Document excerpt:
-- BEGIN --

During the first year of my first “real job,” I splurged on a new bedroom set and upgraded from a studio to a one-bedroom apartment. Of course, that meant my phone service had to be switched over. I waited and waited until well past the three-hour time period in which I was told the phone company would visit. No one came. I called the phone company and the representative made no apologies for having wasted half my work day—all she did was curtly ask when I’d like to reschedule. This being the early 1990s, I had to have a landline, and grudgingly scheduled a new work order to get my phone installed.
But I vowed that if I lived to be 100, I would live to see consumer reliance on such cavalier landline service providers fall by the wayside.
I have been vindicated.
The Pew Internet Project yesterday released a report comparing the importance of cell phones, landlines, and other means of communication. It said a poll of U.S. adults shows that cellular phones are the communications technology that consumers would find the most difficult to give up. More than half—51 percent, to be exact—said cell phones were the hardest to give up—up from 38 percent in 2002.
Even better, cell phones trumped landlines—which were the top “hardest to give up” only in 2006! It makes sense. People who move to new houses can simply take their cell phones with them. They don’t have to wait around for the phone company to show up whenever its workers feel like it.

-- END --

Dataset extract:
-- BEGIN --

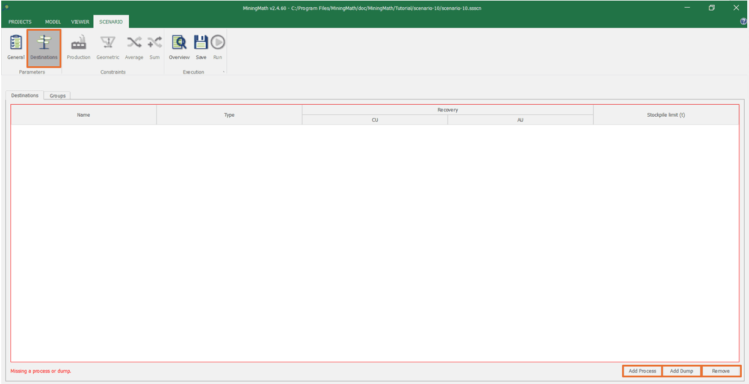Click the Stockpile limit (t) column header

(x=665, y=115)

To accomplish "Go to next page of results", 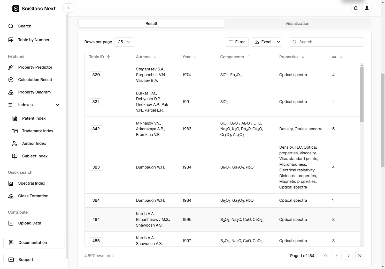I will [348, 256].
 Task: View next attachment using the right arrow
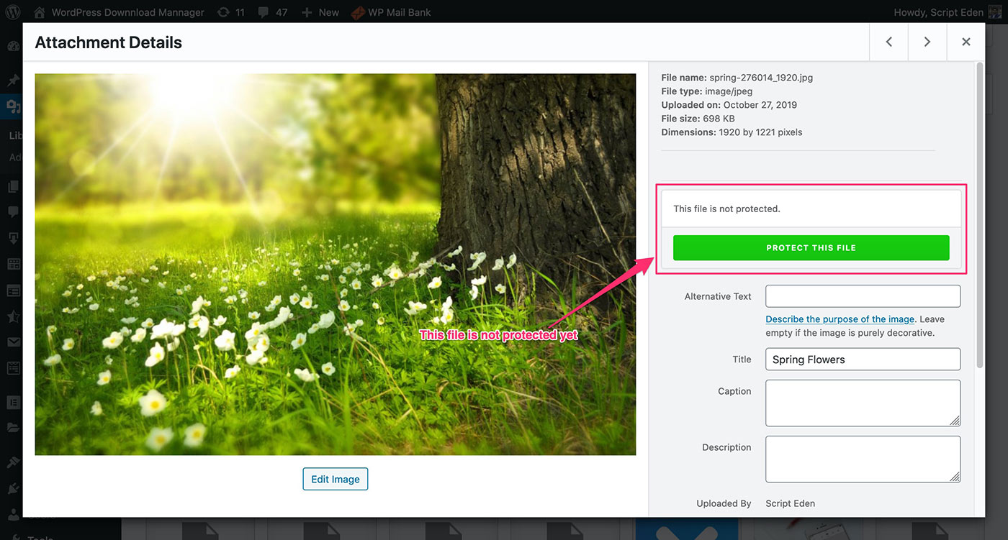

-- END --

Aim of the task: In the post on cell phones and landlines, what share of U.S. adults called cell phones the hardest to give up in 2002? The lines above were drawn from a separate source, unrelated to the post on cell phones and landlines.

Written solution: 38 percent.